We use the $q$-analogue of the inverse of the Cartan matrix:
\beq
 \sum_{r=1}^{N-1}
 \frac{[a_{ir}n]}{[n]}
 \frac{[\min(r,j)n][(N-\max(r,j))n]}{[Nn][n]}
 = \delta_{ij}.
 \Label{aiq}
\eeq
\hfill $\Box$\\
We remark that \eq{E-phi} can be rewritten as
\beq
 \Bigl\lbrack E^{-,i}_n, \phi^{\bar{\lambda}}(z;-\sfrac{k+g}{2})

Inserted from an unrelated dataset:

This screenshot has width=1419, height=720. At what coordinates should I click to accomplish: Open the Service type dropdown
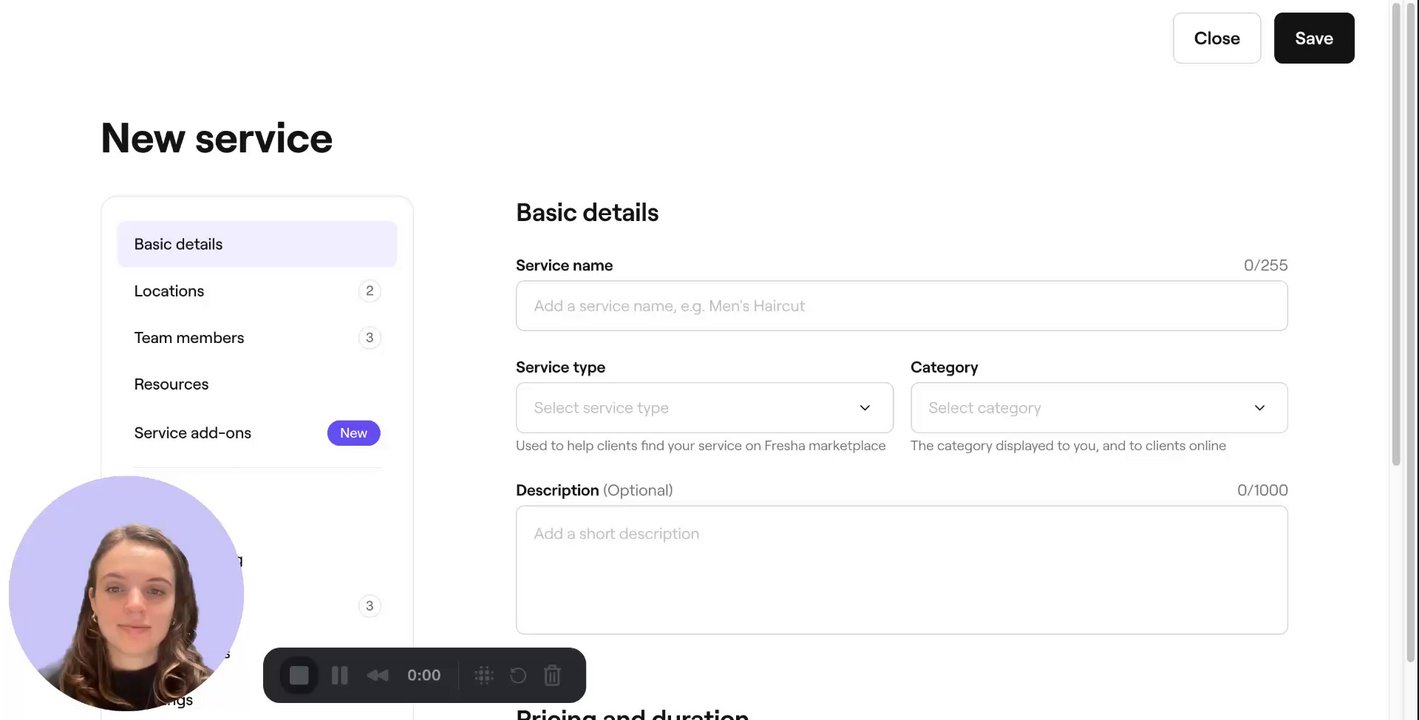[x=704, y=408]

 \Bigr\rbrack_{q^{\ell^i}}
 =-z
 \Bigl\lbrack \phi^{\bar{\lambda}}(z;-\sfrac{k+g}{2}),
 E^{-,i}_{n-1} \Bigr\rbrack_{q^{\ell^i}}.
\eeq

{}From $\phi^{\bar{\lambda}}(q^\beta z;\alpha)$ with appropriate
$\alpha$ and $\beta$, we can construct the $q$-vertex
operator $\Phi(z)$\cite{FR}, which has an intertwining property.
We will discuss this problem in the next section.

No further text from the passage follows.